Green New Deal - Will a Carbon Tax Work?

Summary: Raising gasoline prices enough to cut carbon emissions dramatically from transportation would be suicide for politicians, but if we don’t do it, how will we achieve climate goals? Electrifying transportation with a “moon shot” program is probably the only real solution, perhaps using the carbon taxes from gasoline sales to incentivize the transition.

Raising gas taxes enough to incentivize massive electric car conversions would be political suicide!

Raising gas taxes enough to incentivize massive electric car conversions would be political suicide!

If you ask 100 economists, 99 will recommend a “carbon tax” as the best way to reduce emissions of carbon dioxide. Why? Because they are addicted to “marginal analysis,” the behavior of economic actors at the margin. I don’t believe this analysis works for rapidly reducing CO2 emissions. Our economy and society is just too “sticky” or “stuck” in its current way of doing things.

Most people think that reducing transportation emissions is the hardest nut to crack (commercial buildings are stationary, and there are less than 6 million of them), because there are about 250 million cars and trucks on the road, in a ceaseless ballet. In all senses, “we are driven” to move using mostly personal and business transportation.

A $20 per ton carbon tax (about the lower threshold in most discussions) equates to about 20 cents per gallon of gasoline ($0.18 actually, but I like round numbers). Let’s make the carbon tax really effective and go to $50 per ton, or 50 cents per gallon. If the average price of gasoline is $3.00 per gallon, that equates to a 17% increase in price. What would be the impact on consumption?

To understand consumption reduction with price increase, we have to use what’s known as the “price elasticity of demand”. It turns out that gasoline consumption is relatively “inelastic,” which means that a 10% increase in price yields only a 2.6% short-term reduction in demand. So a 17% price increase would reduce demand for gasoline nationwide by only about 4.4%. In the long-run, as you might guess, the price elasticity is is higher, at 5.8%, so a 17% increase in price would yield about a 6.8% reduction in demand.

Since it will take the auto fleet about 17 to 25 years to become all electric and since transportation carbon emissions are about 25% of the U.S. total, we’ll have to do better. Even at $100 per ton ($1.00 per gallon tax, or 33% price increase), the reduction would be only about 14%. You can see right away that the increases would have to be draconian, more than $2.00 per gallon, to get any meaningful reduction in greenhouse gas emissions from transportation).

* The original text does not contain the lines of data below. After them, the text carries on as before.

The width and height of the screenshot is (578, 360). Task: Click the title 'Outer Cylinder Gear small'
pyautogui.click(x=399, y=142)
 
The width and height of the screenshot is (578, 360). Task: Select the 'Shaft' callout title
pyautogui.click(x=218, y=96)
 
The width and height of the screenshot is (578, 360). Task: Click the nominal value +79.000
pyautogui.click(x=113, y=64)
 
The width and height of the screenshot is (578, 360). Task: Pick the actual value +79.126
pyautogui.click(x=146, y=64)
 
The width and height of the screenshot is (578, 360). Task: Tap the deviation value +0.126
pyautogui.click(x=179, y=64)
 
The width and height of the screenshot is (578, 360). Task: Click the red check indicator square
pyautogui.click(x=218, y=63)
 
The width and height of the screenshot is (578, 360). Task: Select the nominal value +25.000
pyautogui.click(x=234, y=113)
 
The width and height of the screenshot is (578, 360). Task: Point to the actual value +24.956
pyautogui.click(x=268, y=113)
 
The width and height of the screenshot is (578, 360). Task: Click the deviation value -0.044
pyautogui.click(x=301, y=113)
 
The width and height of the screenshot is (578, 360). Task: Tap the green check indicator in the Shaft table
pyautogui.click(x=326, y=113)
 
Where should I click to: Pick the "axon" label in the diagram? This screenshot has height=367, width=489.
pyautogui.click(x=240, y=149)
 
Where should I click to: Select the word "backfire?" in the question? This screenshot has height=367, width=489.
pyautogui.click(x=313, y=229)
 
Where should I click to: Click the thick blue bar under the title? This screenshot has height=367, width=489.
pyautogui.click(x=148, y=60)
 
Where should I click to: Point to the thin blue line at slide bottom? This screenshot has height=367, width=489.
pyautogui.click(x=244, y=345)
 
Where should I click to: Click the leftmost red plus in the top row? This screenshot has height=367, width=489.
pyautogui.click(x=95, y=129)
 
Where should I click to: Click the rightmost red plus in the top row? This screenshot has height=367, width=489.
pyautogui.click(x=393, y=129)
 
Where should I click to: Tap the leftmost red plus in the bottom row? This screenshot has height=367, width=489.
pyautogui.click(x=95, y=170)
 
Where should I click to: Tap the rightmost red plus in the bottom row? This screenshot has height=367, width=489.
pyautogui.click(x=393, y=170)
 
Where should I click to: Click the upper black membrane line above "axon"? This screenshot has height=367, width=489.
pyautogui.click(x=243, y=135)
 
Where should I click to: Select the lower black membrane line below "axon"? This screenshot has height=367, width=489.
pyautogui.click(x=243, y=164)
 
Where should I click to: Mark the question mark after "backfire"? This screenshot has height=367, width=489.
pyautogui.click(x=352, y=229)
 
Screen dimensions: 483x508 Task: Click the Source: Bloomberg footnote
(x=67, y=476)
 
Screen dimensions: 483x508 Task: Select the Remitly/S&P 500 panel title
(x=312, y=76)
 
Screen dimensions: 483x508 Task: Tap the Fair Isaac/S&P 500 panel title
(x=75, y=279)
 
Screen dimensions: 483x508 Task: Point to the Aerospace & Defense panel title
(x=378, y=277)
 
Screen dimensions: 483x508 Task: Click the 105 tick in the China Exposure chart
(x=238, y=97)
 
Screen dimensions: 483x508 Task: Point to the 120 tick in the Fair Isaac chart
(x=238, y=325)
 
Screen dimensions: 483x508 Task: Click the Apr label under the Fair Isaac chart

The French “Yellow Vest” movement (the vests are really green, but since the French are notorious contrarians, they’re called “yellow”) provides a preview of U.S. protests against raising gas prices enough to make a difference in carbon emissions.

The French “Yellow Vest” movement (the vests are really green, but since the French are notorious contrarians, they’re called “yellow”) provides a preview of U.S. protests against raising gas prices enough to make a difference in carbon emissions.

Which brings up the “Yellow Vest” movement. If you think that the French are prone to demonstrate at the drop of a tri-cornered hat, what about Americans? Just like France, revolution is built into our national psyche. What government would long stand that added $2.00 per gallon tax to gasoline? Oh, of course, I forgot, they’re going to refund it all to us via the tax system - but then we’ll just pay the extra cost for gasoline!

Carbon taxes might work for industrial CO2 emissions but it’s hard to see them as effective for transportation emissions. Even the Obama-era increase in fuel economy standards wouldn’t have much impact.

You can see why electrifying transportation by subsidizing a “moon shot” program is about the only way to deal with CO2 emissions from autos and trucks, as long as the electricity comes from renewable power sources.